Preparation & Dosage
No clinically studied human dosage ranges have been established. In vitro studies used 1 mg/mL concentrations for enzyme inhibition assays. Animal models employed hydrogel formulations without specified oral doses. Consult a healthcare provider before starting any new supplement.
Synergy & Pairings
Vitamin C, Hyaluronic Acid, Marine Collagen, Astaxanthin, Omega-3 Fatty Acids
Safety & Interactions
Fish gelatin hydrolysate is generally recognized as safe at dietary doses, with no serious adverse events reported in available studies, though gastrointestinal discomfort such as bloating or belching may occur at higher doses. Individuals with fish or seafood allergies should avoid this ingredient due to the risk of allergic reactions, including anaphylaxis.
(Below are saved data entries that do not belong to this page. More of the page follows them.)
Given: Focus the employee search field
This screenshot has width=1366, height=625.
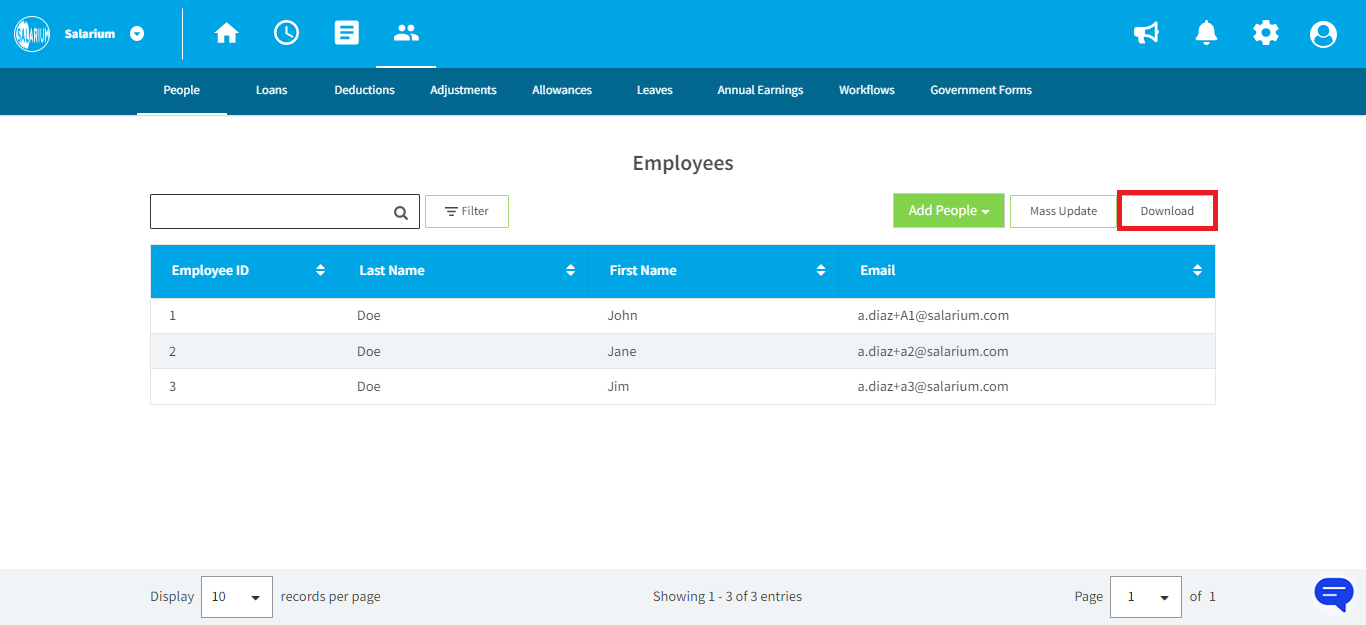Looking at the screenshot, I should pyautogui.click(x=270, y=212).
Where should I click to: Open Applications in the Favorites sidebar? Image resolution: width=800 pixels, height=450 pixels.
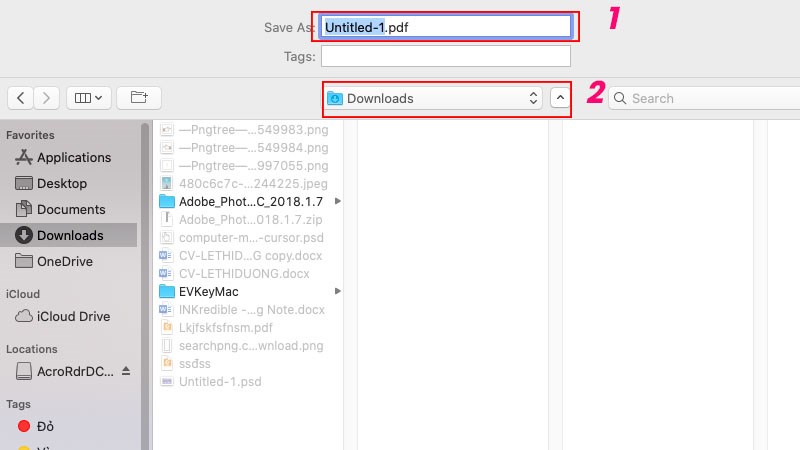click(73, 157)
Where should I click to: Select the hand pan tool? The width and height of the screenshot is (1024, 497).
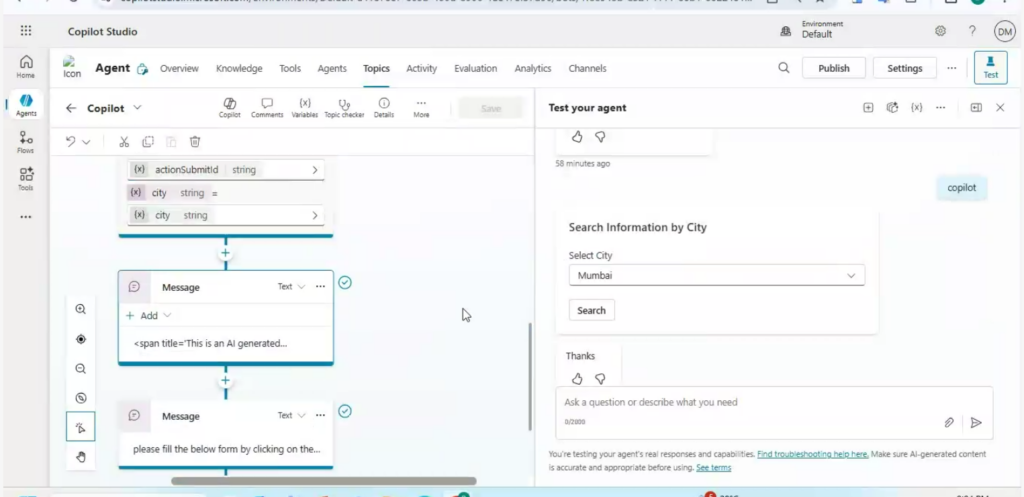pos(81,457)
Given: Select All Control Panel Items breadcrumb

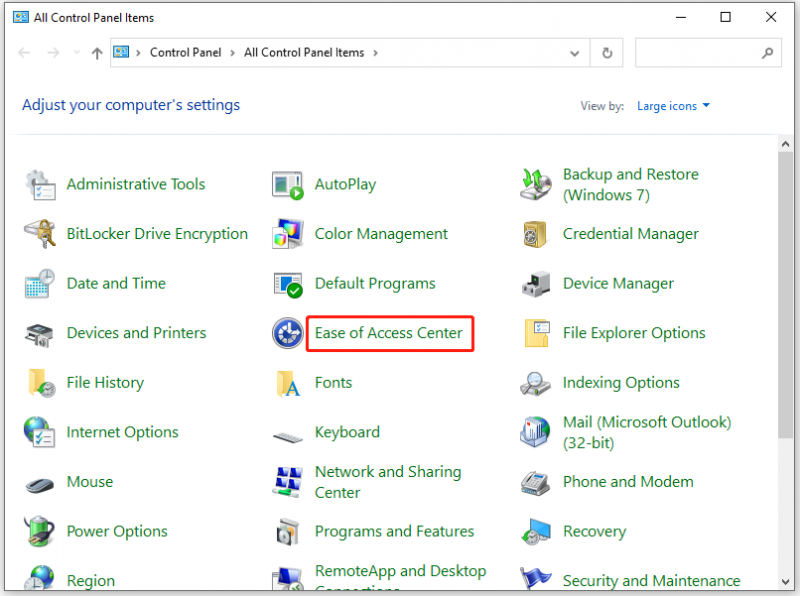Looking at the screenshot, I should click(304, 53).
Because of its theoretical ACE-inhibitory activity, caution is warranted in individuals taking antihypertensive medications such as ACE inhibitors (e.g., lisinopril) or ARBs, as additive blood pressure lowering is possible. Safety data during pregnancy and lactation are insufficient, so use during these periods should be discussed with a healthcare provider.